Quoting Andrew McGlashan (andrew.mcglashan@affinityvision.com.au):
Heck, baseband ..... IME .... we are so lost these days, when we should be enjoying a far better and infinitely safer computing environment without needing to revert to flip phones and ancient pulse dialer phones (neither of which are as safe as they should be either fwiw); which the powers that be couldn't care less about ... AU legislation for instance (both direction and current situation).

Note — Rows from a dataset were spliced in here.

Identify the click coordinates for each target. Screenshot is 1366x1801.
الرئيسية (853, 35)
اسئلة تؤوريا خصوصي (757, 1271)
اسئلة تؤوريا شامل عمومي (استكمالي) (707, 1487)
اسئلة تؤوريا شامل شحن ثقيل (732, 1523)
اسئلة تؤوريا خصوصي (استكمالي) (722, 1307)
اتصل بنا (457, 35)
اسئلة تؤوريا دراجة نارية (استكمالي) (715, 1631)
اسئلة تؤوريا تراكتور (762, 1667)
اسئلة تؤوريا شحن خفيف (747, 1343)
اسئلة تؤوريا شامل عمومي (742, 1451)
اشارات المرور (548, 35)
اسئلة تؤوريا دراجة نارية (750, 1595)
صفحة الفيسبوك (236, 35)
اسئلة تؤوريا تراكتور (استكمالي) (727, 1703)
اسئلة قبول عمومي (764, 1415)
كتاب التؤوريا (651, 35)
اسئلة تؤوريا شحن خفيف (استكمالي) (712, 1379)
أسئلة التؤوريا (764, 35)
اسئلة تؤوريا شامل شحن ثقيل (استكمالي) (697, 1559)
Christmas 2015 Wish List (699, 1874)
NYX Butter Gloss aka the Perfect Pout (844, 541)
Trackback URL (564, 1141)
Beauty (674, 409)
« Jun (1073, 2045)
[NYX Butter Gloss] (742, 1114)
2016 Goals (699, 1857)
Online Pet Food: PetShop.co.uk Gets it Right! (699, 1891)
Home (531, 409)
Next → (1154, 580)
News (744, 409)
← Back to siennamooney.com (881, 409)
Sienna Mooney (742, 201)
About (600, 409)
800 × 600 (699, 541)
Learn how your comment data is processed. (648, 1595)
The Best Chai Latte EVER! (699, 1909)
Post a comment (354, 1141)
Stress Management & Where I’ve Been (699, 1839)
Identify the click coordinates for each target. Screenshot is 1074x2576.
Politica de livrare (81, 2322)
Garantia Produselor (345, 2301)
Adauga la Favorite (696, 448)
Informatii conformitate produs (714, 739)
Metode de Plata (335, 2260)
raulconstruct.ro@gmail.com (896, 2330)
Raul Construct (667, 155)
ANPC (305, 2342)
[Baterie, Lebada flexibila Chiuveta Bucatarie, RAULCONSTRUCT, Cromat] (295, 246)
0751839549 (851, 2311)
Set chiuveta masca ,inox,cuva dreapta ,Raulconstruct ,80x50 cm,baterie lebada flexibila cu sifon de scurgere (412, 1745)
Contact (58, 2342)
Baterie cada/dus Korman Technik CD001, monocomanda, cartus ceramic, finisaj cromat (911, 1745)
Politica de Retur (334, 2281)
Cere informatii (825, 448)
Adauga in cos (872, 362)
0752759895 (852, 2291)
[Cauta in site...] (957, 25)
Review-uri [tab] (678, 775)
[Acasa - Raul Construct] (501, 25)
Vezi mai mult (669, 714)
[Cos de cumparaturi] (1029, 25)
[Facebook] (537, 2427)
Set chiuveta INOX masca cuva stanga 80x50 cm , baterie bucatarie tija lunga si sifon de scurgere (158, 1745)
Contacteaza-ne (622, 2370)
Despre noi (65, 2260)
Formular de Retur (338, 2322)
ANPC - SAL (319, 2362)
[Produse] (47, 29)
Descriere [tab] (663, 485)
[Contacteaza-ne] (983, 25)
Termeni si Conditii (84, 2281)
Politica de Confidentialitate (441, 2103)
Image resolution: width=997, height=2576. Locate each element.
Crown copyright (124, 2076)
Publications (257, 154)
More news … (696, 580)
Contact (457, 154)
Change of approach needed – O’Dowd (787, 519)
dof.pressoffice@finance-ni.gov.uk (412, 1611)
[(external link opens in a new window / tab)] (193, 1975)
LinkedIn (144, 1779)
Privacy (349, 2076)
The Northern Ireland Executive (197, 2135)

Heh. My attitude with my flip phone (Motorola RAZRv3, with a spare in my kitchen drawer ready for the SIM when this one dies) is that, absolutely, it could have been remotely compromised by the GRU, or these days by practically anyone down to Benny the bookmaker, using its crummy baseband blackbox chipset. So, I am careful not to trust it in any way, e.g., there's no data worth stealing on it, I assume all its channels for communication are insecure, and I authenticate anything on it I see or hear through other means. Reminds me: There was a hardened Android project that did a pretty hardheaded examination of all security risks on Android mobile devices, including the baseband threat. One of their conclusions was that, if you really wanted to be serious about device security, you should have hardened Android running on a wifi-only tablet, which you connect via USB cable to a separate mobile gateway ('modem') hardware widget. That being the only way they figured you could (at that time) ensure decent isolation of the phone processor from the baseband processor.
I do run my own XMPP server, but rarely both with it.
I used to do that, too, and it was fun. I should try it again.